Une avocate en Colombie-Britannique a été condamnée à payer les frais de la partie adverse pour avoir cité deux affaires inexistants générés par l’intelligence artificielle dans une requête déposée au tribunal.
Dans un litige de garde d’enfant, une avocate de Vancouver, Chong Ke, a déposé une demande, en décembre 2023, au nom de son client fondée sur deux jurisprudences.

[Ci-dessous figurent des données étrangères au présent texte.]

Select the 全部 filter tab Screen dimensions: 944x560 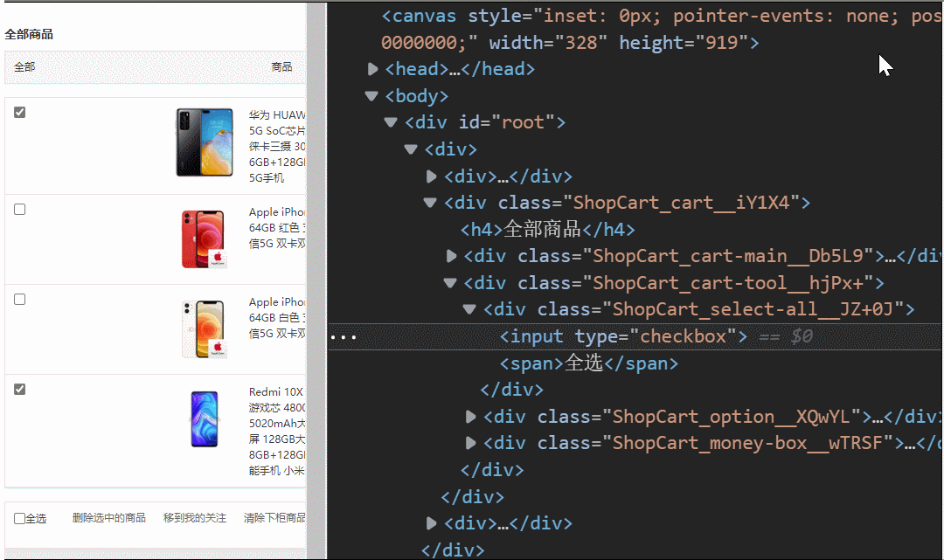pyautogui.click(x=24, y=66)
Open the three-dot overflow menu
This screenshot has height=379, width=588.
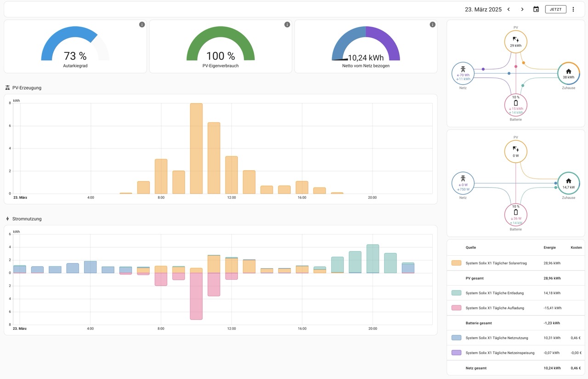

Les avocats de la partie adverse, préparant leur défense mais ne trouvant pas ces jurisprudences, en ont demandé une copie à l’avocate. C’est là que celle-ci s’est aperçu que les jurisprudences en cause n’existaient pas ! En fait, l’avocate a utilisé ChatGPT, l’intelligence artificielle (IA) capable de générer du texte, lors de la constitution de son dossier.
Malheureusement pour elle, l’IA a tout simplement inventé ces deux affaires.
L’avocate a alors retiré ces deux affaires de sa demande, présenté une lettre d’excuses et chargé l’associé qui devait comparaître à une audience à sa place de confirmer que les affaires étaient fausses. Mais l’affaire n’a pas été entendu ce jour-là et l’associé n’a pas pu remettre copie de l’admission de son erreur aux avocats adverses.
L'avocate a, par la suite, dû faire une déclaration sous serment dans laquelle elle soulignait son "manque de connaissance" des risques liés à l'utilisation de ChatGPT et qu’elle a été mortifié en découvrant que les cas qu’elles avaient présentés étaient fictifs.
Dans sa déposition, l’avocate indique qu’elle n’avait "pas l'intention de générer ou de faire référence à des cas fictifs dans cette affaire" et qu’il s’agissait "clairement [d’] une erreur" et ce n'est pas quelque chose qu’elle ferait "en toute connaissance de cause". Elle ajoute qu’elle n’a "jamais eu l'intention de [s']appuyer sur des autorités fictives ou d'induire le tribunal en erreur".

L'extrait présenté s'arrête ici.